Interview Bengali

Dev Adhikari feels Bengali cinema should concentrate more on burning issues of the present


Adhikari's upcoming film Password highlights various aspects of cyber crime, including blackmail, fake currency and data theft.

Roushni Sarkar

In recent years, Dev Adhikari as a producer has attempted to present certain contemporary crises in his films, with entertaining elements. While dealing with socially relevant issues in films like Cockpit (2017), Kabir (2018) and Kidnap (2019), Adhikari also made sure to experiment with filmmaking. His upcoming venture Password (2019), directed by Kamaleswar Mukherjee, deals with the issue of cyber crime, a subject on which no Bengali film has been made so far.

Password stars Adhikari, Parambrata Chatterjee, Paoli Dam, Rukmini Maitra and Adrit Roy and is slated for release on 2 October, along with three other films Gumnaami, Satyanweshi Byomkesh and Mitin Mashi.

According to Adhikari, Password highlights various aspects of cybercrime, including blackmail, fake currency and data theft, "Though our lives are inextricably linked with the internet and the digital world, many of us are hardly aware of various technicalities that are directly linked to cyber crime. However, in the near future, these issues are going to have much more prominence in our lives," the actor-producer said. For this reason, Adhikari believes Password is a film ahead of its time, as it aims to raise awareness regarding these seemingly far-fetched issues.

While addressing these complex issues, Adhikari has kept the elements of entertainment in mind as well. "Issues of cyber crime related to foreign investment and how the police get wind of such crimes have been explored in this film," he said. "However, this is an entertaining film. I firmly believe cinema is a platform for entertainment. If we start getting into lecturing, the audience might get bored. The drama, romance and action-filled story has been woven with cyber crime-related issues and the audience needs to find out how the story is summed up."

Unlike the film Snowden (2016), which explored the arena of crimes staying within cyber systems, Password attempts to show how cyber crime can involve relatively minor issues such as fraud and blackmail to major crises like a threat to the country's defence sector. As its tagline says, ‘You are being watched.'

Mukherjee’s film promises to highlight the fact that each and every activity of our daily life is now under somebody's watch. Also, the film hints that if another world war were to take place, it would be executed through the use of data and information technology.

Adhikari stated, "With Kamal-da, I have always attempted to choose subjects that are out-of-the-box, whether it was Amazon Obhijaan (2017) or Cockpit (2017). Before Cockpit, no film on a crash landing was made in India. For the first time, we shot an entire film 36,000 fit above sea level."

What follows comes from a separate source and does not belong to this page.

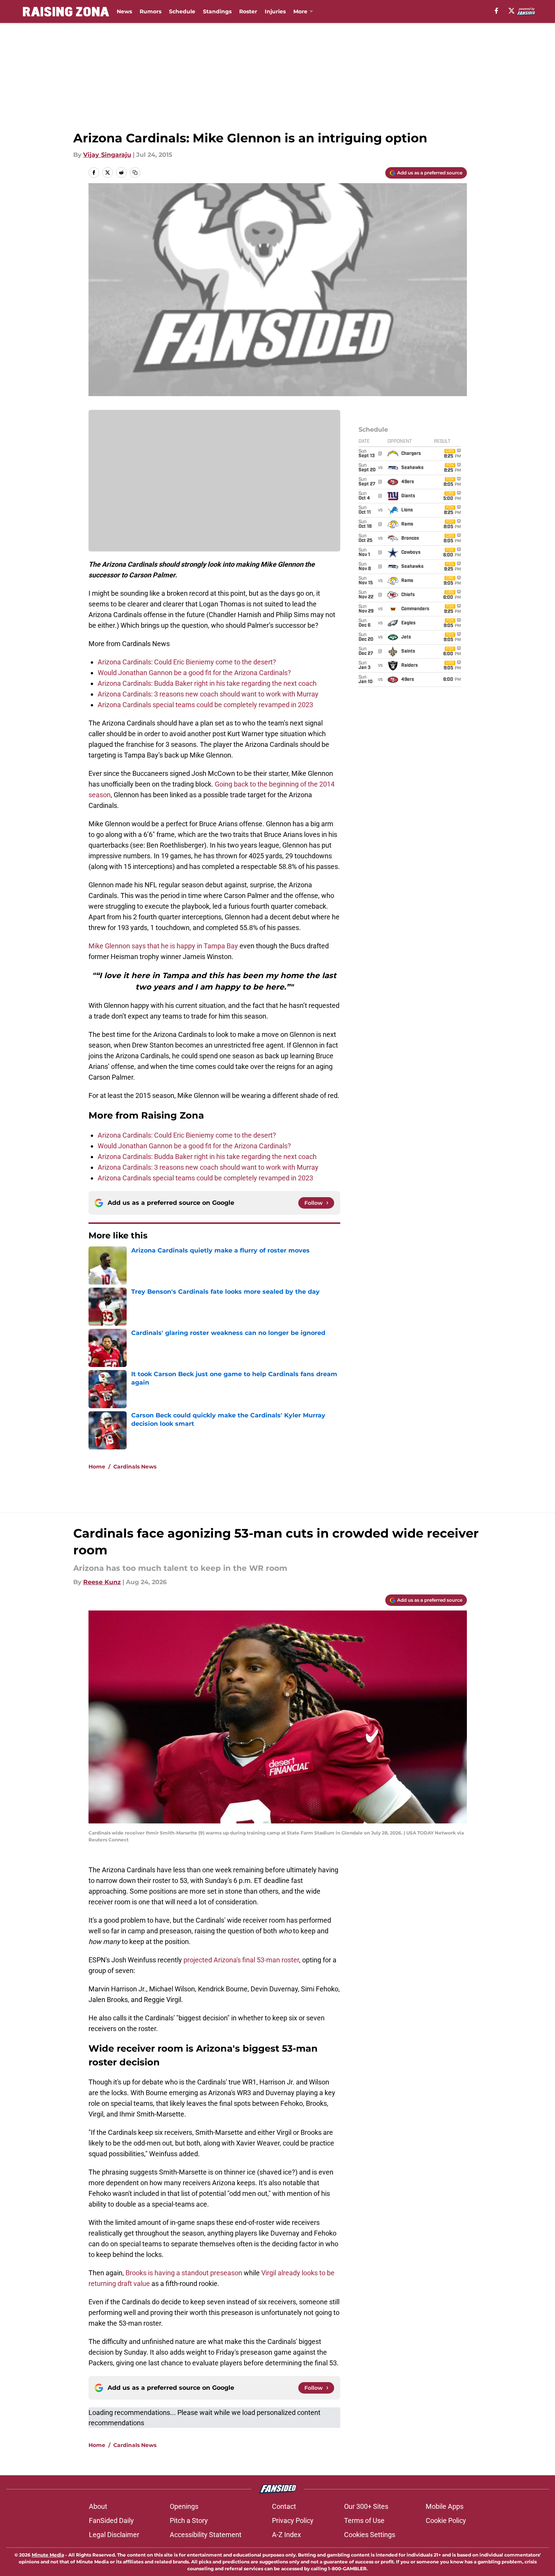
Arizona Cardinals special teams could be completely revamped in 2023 (205, 705)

While contemplating another such storyline, the duo thought that films on cyber crimes are being made around the world but not in Bengali. "Initially, I was quite nervous about taking up such an unusual project," Adhikari said. "Then we got into thorough research and got lots of stories in hand. We decided that the film had to be made on a grand scale. We required the film to have an international touch because cyber crime is now a global problem." Adhikari was ready to produce the film when Mukherjee approached him with the script.

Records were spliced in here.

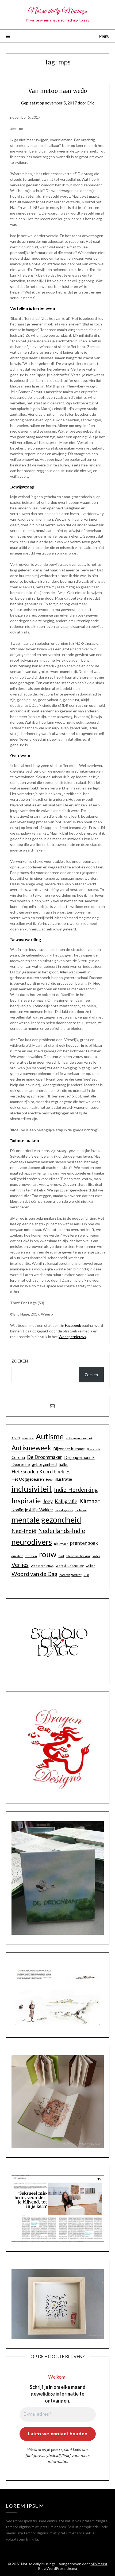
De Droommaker (44, 1457)
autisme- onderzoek (79, 1438)
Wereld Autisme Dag (70, 1565)
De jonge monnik (79, 1457)
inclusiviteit (31, 1488)
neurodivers (31, 1541)
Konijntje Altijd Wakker (32, 1509)
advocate (28, 1438)
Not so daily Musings (57, 11)
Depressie (20, 1464)
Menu (104, 35)
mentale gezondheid (46, 1519)
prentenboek (84, 1543)
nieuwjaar (61, 1543)
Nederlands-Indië (61, 1530)
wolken (90, 1565)
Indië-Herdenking (76, 1489)
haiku (63, 1464)
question (17, 1556)
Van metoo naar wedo (57, 91)
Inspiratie (26, 1501)
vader (96, 1556)
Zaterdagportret (70, 1575)
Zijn (86, 1575)
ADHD (15, 1438)
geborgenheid (44, 1464)
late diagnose (64, 1510)
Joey (48, 1501)
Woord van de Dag (34, 1574)
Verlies (20, 1564)
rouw (47, 1554)
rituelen (31, 1556)
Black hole (94, 1449)
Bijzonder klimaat (69, 1448)
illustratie (63, 1479)
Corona (18, 1457)
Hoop (49, 1479)
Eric (90, 102)
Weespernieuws (72, 1336)
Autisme (50, 1436)
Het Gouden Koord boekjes (40, 1471)
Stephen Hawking (78, 1556)
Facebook (73, 1325)
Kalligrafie (66, 1501)
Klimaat (89, 1501)
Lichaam (81, 1510)
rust (61, 1556)
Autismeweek (31, 1448)
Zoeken (19, 1360)
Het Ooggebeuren (27, 1479)
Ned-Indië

Speaking of the risks of producing such a film, Adhikari said, "There are many issues in the film which the audience may not be familiar with. However, if we always think of the audience’s understanding first, then we won’t be able to present unexplored content. I am sure they would rather be enlightened on a lot of these issues while watching the film and will also start becoming cautious in their daily life."

The actor-producer, who is also a member of Parliament, said he feels sad that Bengali cinema, which used to be a source of inspiration for other film industries in the country in the 1960s and 1970s, now lags in terms of content and cinematic expertise. “To be at the same level as other flourishing industries, we will have to take up burning issues of the present and reflect them in our cinema," he said.

Adhikari said the process of making this film was not smooth. Starting from deciding on the subject, he faced a lot of issues, including on finalizing the cast. "It was difficult to get Parambrata and Paoli’s dates," he said. "Besides, you can sense from the trailer that getting the CGI [computer-generated imagery] done was a tedious process. Also, we got Avik Mukhopadhyay, one of the best cinematographers in the country, Tanmoy Chakraborty, the most sought-after production designer, and editor Rabi Ranjan Maitra on board to lend an international look to the film."

On a different note, Password, Gumnaami, Satyanweshi Byomkesh and Mitin Mashi were struggling to get shows on 2 October because of the release the same day of the Hindi film War (2019) and the Hollywood film Joker (2019). Adhikari took the initiative and drew the attention of the government by posting a tweet to support Bengali cinema.

Following this, the four films were able to procure 72% of shows in the coming week. Adhikari said that while there is a stiff competition among the four Puja releases in Bengali, that does not mean he would like the other films to fail. "Had that been the case, I would not have approached the government to ensure shows for all the films," he said. "But, honestly, of the four films I feel Password deals with the most challenging issue. I don’t know how good or bad it is, but we have tried to pitch a new subject."